(Beginning of INPUT)

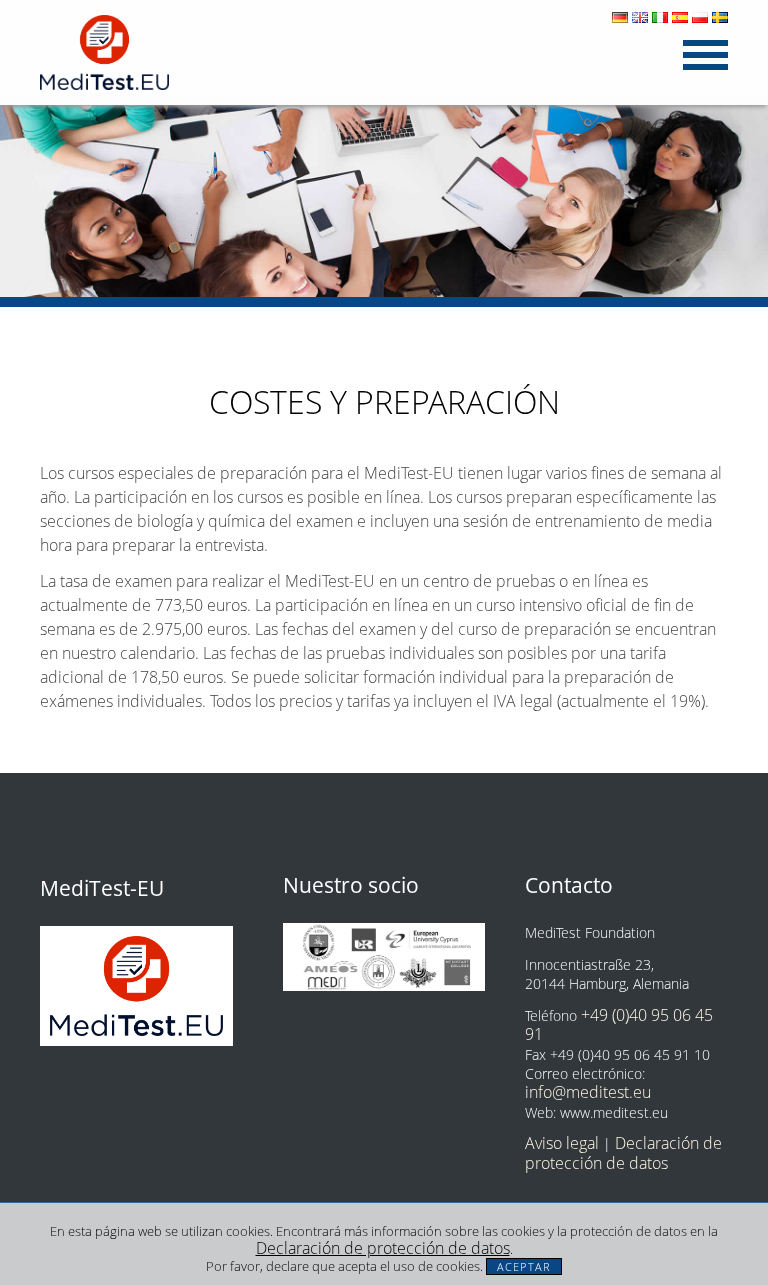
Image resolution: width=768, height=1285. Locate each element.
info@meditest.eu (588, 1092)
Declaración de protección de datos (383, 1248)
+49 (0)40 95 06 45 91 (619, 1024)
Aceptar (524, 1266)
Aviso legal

(End of INPUT)

Write the records above out again exactly, but not the pictures.

Image resolution: width=768, height=1285. Locate each element.
info@meditest.eu (588, 1092)
Declaración de protección de datos (383, 1248)
+49 (0)40 95 06 45 91 (619, 1024)
Aceptar (524, 1266)
Aviso legal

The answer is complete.